Gleichzeitig bekommen Agenten neue „Sinne“. Addy Osmani zeigt, wie das Chrome DevTools MCP (Model Context Protocol als Standard‑Schnittstelle für Werkzeuge) Coding‑Assistenten echten Browserzugriff mitsamt DOM, Netzwerk‑Logs und Performance‑Tracing gibt – lokal, isoliert, reproduzierbar. Damit wird der Feedbackloop reicher und der Agent noch engerer Debugging‑Partner.
Sicherheit heißt Containment und Gewöhnung zugleich
Die Flüssigkeit wird mächtiger – wir müssen lernen, mit nassen Füßen zu leben, und zugleich Abflüsse abdichten. Microsofts AI CEO Mustafa Suleyman skizziert in seinem Gespräch mit Trevor Noah, wo rote Linien liegen sollten: Systeme mit rekursiver Selbstverbesserung, eigenen Zielen, hoher Autonomie und Ressourcenzugriff erfordern besondere Grenzen, inklusive physischer Killswitches und klarer Prüfungen. Parallel zeigt die Forschung, wie schnell Biotechnologie und generative Modelle zusammenfinden – etwa beim generativen Design von Bakteriophagen‑Genomen. So etwas wie der „Bauplan“ von Viren, die Bakterien befallen – sie enthalten alle Anweisungen, damit der Phage sich im Bakterium vermehren kann. Das ist Chance und Risiko zugleich: Therapieoptionen, aber auch höhere Anforderungen an Biosicherheit und Zugangskontrollen.
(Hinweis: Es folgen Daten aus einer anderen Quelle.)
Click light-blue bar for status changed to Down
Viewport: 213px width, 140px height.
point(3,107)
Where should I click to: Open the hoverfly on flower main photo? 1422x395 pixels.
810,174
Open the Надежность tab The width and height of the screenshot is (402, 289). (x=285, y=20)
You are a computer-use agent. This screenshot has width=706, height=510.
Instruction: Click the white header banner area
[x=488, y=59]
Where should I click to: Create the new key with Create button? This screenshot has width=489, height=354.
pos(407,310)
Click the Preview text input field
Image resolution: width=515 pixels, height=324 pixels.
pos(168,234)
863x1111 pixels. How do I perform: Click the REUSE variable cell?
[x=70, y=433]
Sicherheit ist dabei kein Grund, die Hände in den Schoß zu legen. GenAI Pilotprojekte dürfen – und sollen – scheitern, solange wir aus ihnen lernen und systematisch skalieren. Ethan Mollick erinnert daran, dass die vielzitierte „95 % scheitern“-Zahl der MIT-Studie auf schwacher Methodik basiert und keine belastbare Aussage über Erfolgsquoten zulässt. In anderen Worten: Wir brauchen eine Experimentierkultur mit Rücklaufventilen, nicht Schlagzeilen.
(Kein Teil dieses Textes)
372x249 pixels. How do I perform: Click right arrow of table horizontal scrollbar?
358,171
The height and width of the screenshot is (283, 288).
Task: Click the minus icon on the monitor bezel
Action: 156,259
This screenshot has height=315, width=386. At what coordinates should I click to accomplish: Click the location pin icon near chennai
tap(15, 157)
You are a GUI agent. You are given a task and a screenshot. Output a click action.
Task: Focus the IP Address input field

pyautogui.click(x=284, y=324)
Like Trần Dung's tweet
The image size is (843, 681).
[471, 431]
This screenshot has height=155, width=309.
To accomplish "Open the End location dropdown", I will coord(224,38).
“Pilots are for learning, not headlines.”
Was heißt das operativ für uns
Wenn KI flüssig ist, planen wir wie Ingenieur:innen eines Versorgungsnetzes: Kapazität (Denkbudget), Leitungen (Plattform und Prozesse), Ventile (Zugang, Data Contracts), Rückschlagklappen (Evals, Rollbacks) und Rückhaltebecken (Sicherheitsaufsicht). Wir messen Durchfluss und Qualität statt nur Geschwindigkeit. Wir akzeptieren, dass etwas ausläuft – und sorgen dafür, dass es nicht ins Grundwasser gerät.
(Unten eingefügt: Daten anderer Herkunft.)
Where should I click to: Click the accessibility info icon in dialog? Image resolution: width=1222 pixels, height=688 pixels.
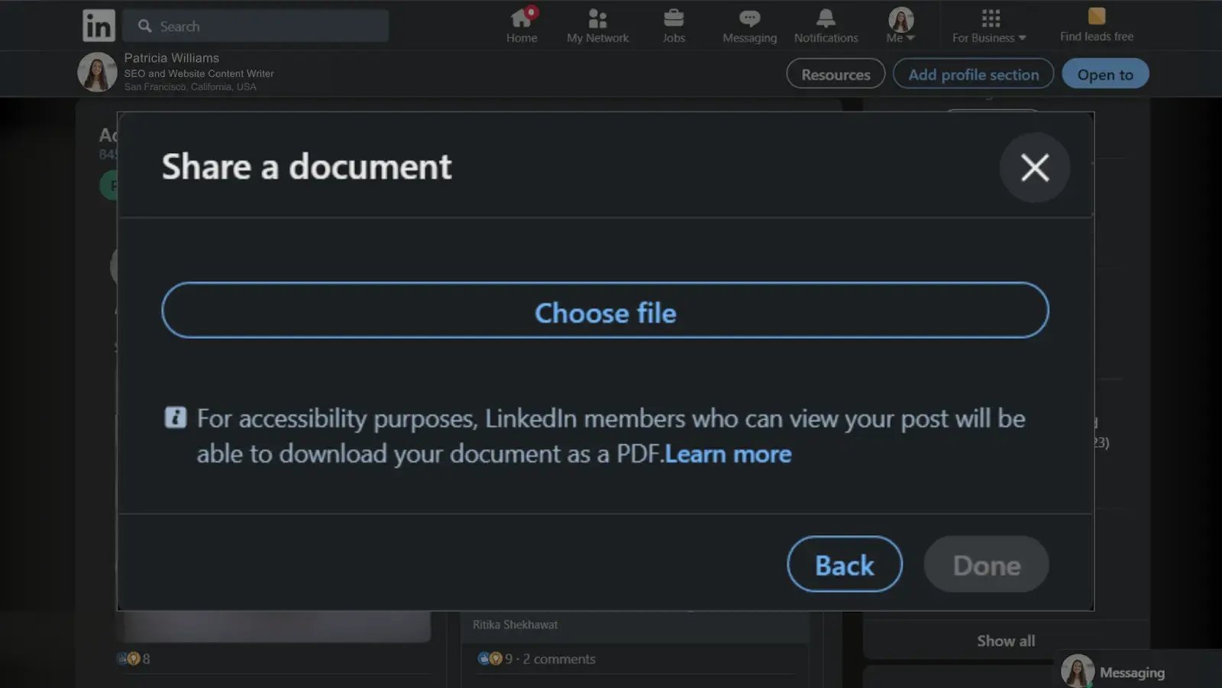point(175,417)
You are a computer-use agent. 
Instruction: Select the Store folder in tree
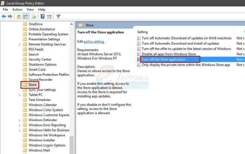[33, 85]
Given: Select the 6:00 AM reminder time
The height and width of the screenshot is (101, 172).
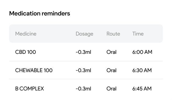Looking at the screenshot, I should click(142, 52).
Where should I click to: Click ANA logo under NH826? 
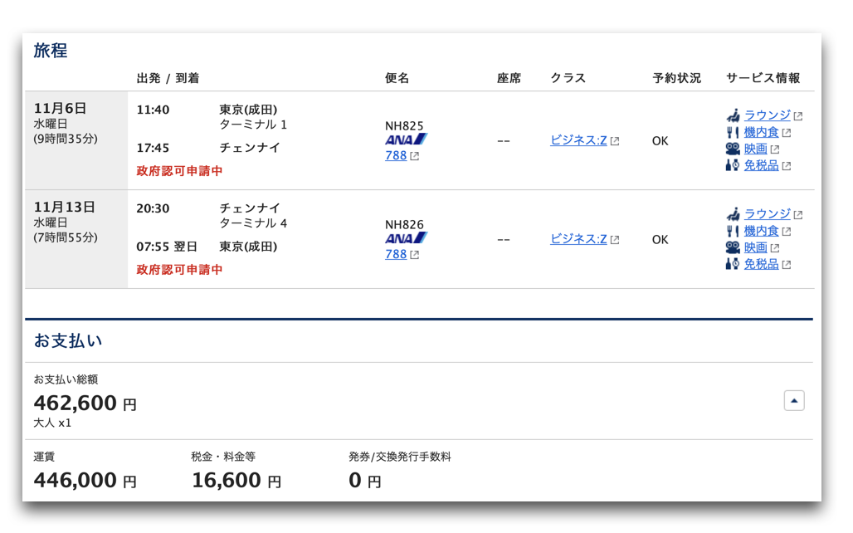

Die zentrale Frage für uns alle ist dann nicht „Welches Modell ist das beste“, sondern „Welchen Fluss wollen wir wo erlauben, zu welchen Kosten, mit welchen Kontrollen, um welchen Nutzen zu heben“. Wer diese Frage konkret beantwortet, wird merken: KI fühlt sich weniger nach Magie an und mehr nach sauber verlegten Rohren, die zuverlässig liefern, wenn wir den Hahn aufdrehen.